**ASSIGNMENT A:** Extract the stretch of the Miller biography from "Merritt Scott (Rusty)" through "the University Herald.".
**ASSIGNMENT B:**
Answer these questions using the Miller biography:
(i) What was the name of Miller's Sacramento-based monthly?
(ii) During which fire did Miller work as lead dispatcher for the U.S. Forest Service?
(iii) Which two beats has Miller not covered?
**ASSIGNMENT C:**
Decide whether each statement agrees with the Miller biography, and back each yes or no with the deciding words of the biography.
(i) Rapline reached readers in 20 American states.
(ii) Miller served in the U.S. Navy during the Vietnam War.
(iii) Miller's 1988 series on child abuse ran in the Portland Oregonian.

**SOURCE PASSAGE:**
>>

Merritt Scott (Rusty) Miller is a former newspaper reporter and editorialist who has published extensively in the Pacific Northwest and several times nationally. A U.S. Navy veteran of the Vietnam War, he began his media career in the alternative journalism of the mid-Seventies. His own Sacramento-based monthly, Rapline, which reached readers in 17 American states and three Canadian provinces, drew praise from Sacramento Bee metro columnist Herb Michelson, and from Ernest Callenbach, author of the best-selling Ecotopia and editor emeritus of the Berkeley Film Quarterly.
An American with roots in British Columbia and Washington, Mr. Miller has written for several U. S. Northwest community newspapers, United Press International, the Portland Oregonian, the Seattle Post-Intelligencer, The Seattle Press and the University Herald.
As an investigative reporter for the McMinnville, Oregon News Register -- and in conjunction with CBS Television News in New York, Washington, DC and Flagstaff, Arizona -- Mr. Miller localized a story of alleged Contra gun-running by an international air freight company headquartered in that Willamette Valley town.
During the 1987 Angel Complex Fire in southern Oregon, Mr. Miller worked as the lead dispatcher for the U.S. Forest Service and covered the disaster for National Public Radio and in a feature to the Portland Oregonian. His 1988 series on child abuse for the Umpqua Valley Free Press drew praise from the executive director of the Oregon Newspaper Publishers Association.
In his career as a journalist, Mr. Miller has interviewed a Nobel peace laureate; an internationally renown abstract painter; a popular folksinger; and various Pacific Northwest elected officials, including the present governor and treasurer of Oregon. His beats have included all but sports and society.
As a travel book writer, Mr. Miller penned demographic and feature copy for the Best Choices series on British Columbia, Eastern Washington,. Virginia, South Carolina and Atlanta.
As either a contracted or staff publicist, Mr. Miller has served the Philadelphia String Quartet, Umpqua Valley Community Hospital, the City of Canyonville, the Tiller Ranger District, The English School, the Yamhill County Board of Commissioners, Yamhill County Assessor Kim Worrell, and Workers of Oregon Development.

<<

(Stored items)
>>

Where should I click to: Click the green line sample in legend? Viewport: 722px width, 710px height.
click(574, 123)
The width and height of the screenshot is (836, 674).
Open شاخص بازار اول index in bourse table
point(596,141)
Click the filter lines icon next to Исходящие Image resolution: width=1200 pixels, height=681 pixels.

<<

**RESPONSE A:**
Merritt Scott (Rusty) Miller is a former newspaper reporter and editorialist who has published extensively in the Pacific Northwest and several times nationally. A U.S. Navy veteran of the Vietnam War, he began his media career in the alternative journalism of the mid-Seventies. His own Sacramento-based monthly, Rapline, which reached readers in 17 American states and three Canadian provinces, drew praise from Sacramento Bee metro columnist Herb Michelson, and from Ernest Callenbach, author of the best-selling Ecotopia and editor emeritus of the Berkeley Film Quarterly.
An American with roots in British Columbia and Washington, Mr. Miller has written for several U. S. Northwest community newspapers, United Press International, the Portland Oregonian, the Seattle Post-Intelligencer, The Seattle Press and the University Herald.

**RESPONSE B:**
(i) Rapline
(ii) The 1987 Angel Complex Fire in southern Oregon
(iii) Sports and society

**RESPONSE C:**
(i) No: "reached readers in 17 American states and three Canadian provinces"
(ii) Yes: "A U.S. Navy veteran of the Vietnam War"
(iii) No: "His 1988 series on child abuse for the Umpqua Valley Free Press"